The invention has the technical effects and advantages that:
the invention collects two-dimensional images through the image collecting module, the image processing and identifying module receives two-dimensional image extraction information to generate a three-dimensional model, the information parameter obtaining module obtains sample identification parameters obtained by comparing the two-dimensional images with the three-dimensional model, visual contrast parameters and information quality parameters, the parameters obtained by the information obtaining module are substituted into corresponding function models, sample accuracy, visual consistency coefficients and information quality assessment coefficients are calculated, the image matching analysis module obtains comprehensive image matching degree, the comprehensive assessment and feedback module judges whether the two-dimensional images are accurate according to the comprehensive image matching degree and corrects according to the result, in a word, an auxiliary teaching image identifying device based on augmented reality can accurately identify and process the images, improve the accuracy of the images in geographic textbooks, correct the geographic textbooks to more accurately present geographic features and geographic phenomena, and through updating or redesigning the images, the images can be ensured to be consistent with actual conditions, the accurate understanding of geographic information by students can be enhanced, the elements and features of the geographic phenomena can be more completely presented, more comprehensive geographic knowledge can be provided, and more abundant auxiliary tools can be provided for teaching.
Drawings
Fig. 1 is a flow chart of an augmented reality-based auxiliary teaching and image recognition device.
Detailed Description
The embodiments of the present invention will be clearly and completely described below with reference to the drawings in the present invention, and the configurations of the structures described in the following embodiments are merely examples, and the auxiliary teaching and image recognition device based on augmented reality according to the present invention is not limited to the structures described in the following embodiments, and all other embodiments obtained by a person having ordinary skill in the art without making any creative effort are within the scope of the present invention.

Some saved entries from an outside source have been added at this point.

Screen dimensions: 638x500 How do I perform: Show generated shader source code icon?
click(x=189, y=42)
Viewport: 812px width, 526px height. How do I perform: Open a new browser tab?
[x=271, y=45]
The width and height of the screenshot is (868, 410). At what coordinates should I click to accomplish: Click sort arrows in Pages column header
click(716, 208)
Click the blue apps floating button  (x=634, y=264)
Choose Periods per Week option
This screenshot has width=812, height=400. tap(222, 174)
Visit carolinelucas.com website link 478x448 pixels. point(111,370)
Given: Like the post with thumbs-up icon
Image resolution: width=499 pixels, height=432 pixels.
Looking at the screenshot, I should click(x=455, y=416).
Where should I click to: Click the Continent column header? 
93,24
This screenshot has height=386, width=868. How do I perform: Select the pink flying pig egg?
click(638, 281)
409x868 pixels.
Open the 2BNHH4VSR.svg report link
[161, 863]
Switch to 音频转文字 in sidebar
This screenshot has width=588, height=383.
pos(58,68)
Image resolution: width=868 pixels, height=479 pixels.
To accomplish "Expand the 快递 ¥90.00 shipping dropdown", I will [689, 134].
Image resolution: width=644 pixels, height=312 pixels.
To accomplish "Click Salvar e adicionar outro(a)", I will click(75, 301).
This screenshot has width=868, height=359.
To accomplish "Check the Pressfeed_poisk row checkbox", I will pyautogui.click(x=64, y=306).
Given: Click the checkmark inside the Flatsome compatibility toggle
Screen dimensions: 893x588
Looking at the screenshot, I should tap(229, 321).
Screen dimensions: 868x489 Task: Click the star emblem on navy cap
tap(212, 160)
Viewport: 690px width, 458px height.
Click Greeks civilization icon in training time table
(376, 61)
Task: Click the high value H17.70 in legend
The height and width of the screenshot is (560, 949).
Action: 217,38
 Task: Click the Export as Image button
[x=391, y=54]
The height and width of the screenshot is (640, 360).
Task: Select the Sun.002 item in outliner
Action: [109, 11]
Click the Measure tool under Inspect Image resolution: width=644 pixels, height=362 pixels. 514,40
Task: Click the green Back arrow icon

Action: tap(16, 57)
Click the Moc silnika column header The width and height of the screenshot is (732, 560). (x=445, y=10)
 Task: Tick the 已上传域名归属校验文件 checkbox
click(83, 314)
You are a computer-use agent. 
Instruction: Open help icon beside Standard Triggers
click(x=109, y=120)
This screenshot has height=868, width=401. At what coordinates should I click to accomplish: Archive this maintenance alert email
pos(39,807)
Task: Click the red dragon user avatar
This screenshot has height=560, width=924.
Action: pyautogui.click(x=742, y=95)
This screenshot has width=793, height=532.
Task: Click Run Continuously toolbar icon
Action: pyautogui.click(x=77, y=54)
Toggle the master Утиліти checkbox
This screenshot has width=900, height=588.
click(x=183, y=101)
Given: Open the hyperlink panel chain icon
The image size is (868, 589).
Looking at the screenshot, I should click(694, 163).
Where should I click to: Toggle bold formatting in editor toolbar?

Example 1: referring to fig. 1, the invention provides an augmented reality-based auxiliary teaching image recognition device, which comprises an image acquisition module, an image processing and recognition module, an information parameter acquisition module, a sample recognition processing module, a visual contrast processing module, an information quality processing module, an image matching analysis module and a comprehensive evaluation and feedback module.
In this embodiment, it needs to be specifically described that the image acquisition module aligns the auxiliary learning image recognition device with the target object to be acquired, sets image acquisition parameters and acquires a two-dimensional image through the image acquisition device, and transmits the acquired two-dimensional image to the image processing and recognition module;
the target object in the image acquisition module refers to a two-dimensional graph on a geographical textbook, the image acquisition equipment comprises a sensor and a camera, the set image acquisition parameters comprise resolution, frame rate and exposure time, and the image acquisition environment is required to meet the requirements during image acquisition, so that the light is sufficient and no interference exists.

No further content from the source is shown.